Ammonia is continuously generated during cell metabolism via the catabolism of purines, pyrimidines and polyamines, and deamination of amino acids. Although endothelial cells (ECs) produce substantial amounts of ammonia, the role of this gas in ECs is not known. Since heme oxygenase‐1 (HO‐1) is an important regulator of EC function, we investigated whether ammonia modulates the expression of HO‐1 in cultured human umbilical vein ECs. Treatment of ECs with ammonia, given as ammonium chloride or ammonium hydroxide, stimulated a concentration‐ and time‐dependent increase in HO‐1 protein. A significant rise in HO‐1 protein was first detected after 4 hours and levels progressively increased over 24 hours of ammonia exposure.
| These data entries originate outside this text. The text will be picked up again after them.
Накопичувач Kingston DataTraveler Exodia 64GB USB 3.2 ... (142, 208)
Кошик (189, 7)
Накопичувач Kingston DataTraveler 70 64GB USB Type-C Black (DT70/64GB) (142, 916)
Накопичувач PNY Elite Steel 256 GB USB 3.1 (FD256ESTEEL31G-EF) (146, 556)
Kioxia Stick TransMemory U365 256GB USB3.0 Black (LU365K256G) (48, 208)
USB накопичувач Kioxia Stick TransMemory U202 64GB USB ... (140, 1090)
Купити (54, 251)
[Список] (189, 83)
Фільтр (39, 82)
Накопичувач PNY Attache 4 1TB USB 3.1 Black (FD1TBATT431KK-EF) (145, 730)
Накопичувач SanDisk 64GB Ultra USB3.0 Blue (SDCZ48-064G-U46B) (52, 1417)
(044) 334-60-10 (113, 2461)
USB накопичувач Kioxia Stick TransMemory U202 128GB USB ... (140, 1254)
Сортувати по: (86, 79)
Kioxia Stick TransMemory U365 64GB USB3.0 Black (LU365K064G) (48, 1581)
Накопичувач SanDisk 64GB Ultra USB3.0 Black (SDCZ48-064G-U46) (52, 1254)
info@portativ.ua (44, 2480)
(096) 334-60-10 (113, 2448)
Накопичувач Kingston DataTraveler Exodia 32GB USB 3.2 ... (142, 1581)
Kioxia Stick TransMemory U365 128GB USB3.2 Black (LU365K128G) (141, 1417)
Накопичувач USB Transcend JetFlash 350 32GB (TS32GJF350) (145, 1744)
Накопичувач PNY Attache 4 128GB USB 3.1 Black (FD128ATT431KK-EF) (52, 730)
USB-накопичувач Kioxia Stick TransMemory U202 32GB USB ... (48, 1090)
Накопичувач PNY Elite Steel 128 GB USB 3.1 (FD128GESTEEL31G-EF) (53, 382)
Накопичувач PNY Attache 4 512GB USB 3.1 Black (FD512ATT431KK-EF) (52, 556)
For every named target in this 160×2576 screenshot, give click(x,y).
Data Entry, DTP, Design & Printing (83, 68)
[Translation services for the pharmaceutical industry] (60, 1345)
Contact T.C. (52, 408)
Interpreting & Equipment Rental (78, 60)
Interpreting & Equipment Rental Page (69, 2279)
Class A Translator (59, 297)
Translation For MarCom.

Ammonia‐mediated increases in HO‐1 protein expression were paralleled by significant elevations in HO‐1 mRNA. The induction of HO‐1 by ammonia was dependent on de novo RNA synthesis since it was blocked by the transcriptional inhibitor actinomycin D. Ammonia also stimulated a rapid and sustained increase in the production of reactive oxygen species (ROS) beginning one hour after ammonia administration. However, incubation of ECs with the antioxidant N‐acetyl‐L‐cysteine prevented the formation of ROS and blocked the induction of HO‐1 by ammonia. In conclusion, this study found that ammonia stimulates HO‐1 gene expression in vascular endothelium via a transcriptional‐ and redox‐sensitive pathway. The ability of ammonia to induce HO‐1 may provide a potential mechanism by which this gas regulates EC function. Supported by NIH grant HL59976.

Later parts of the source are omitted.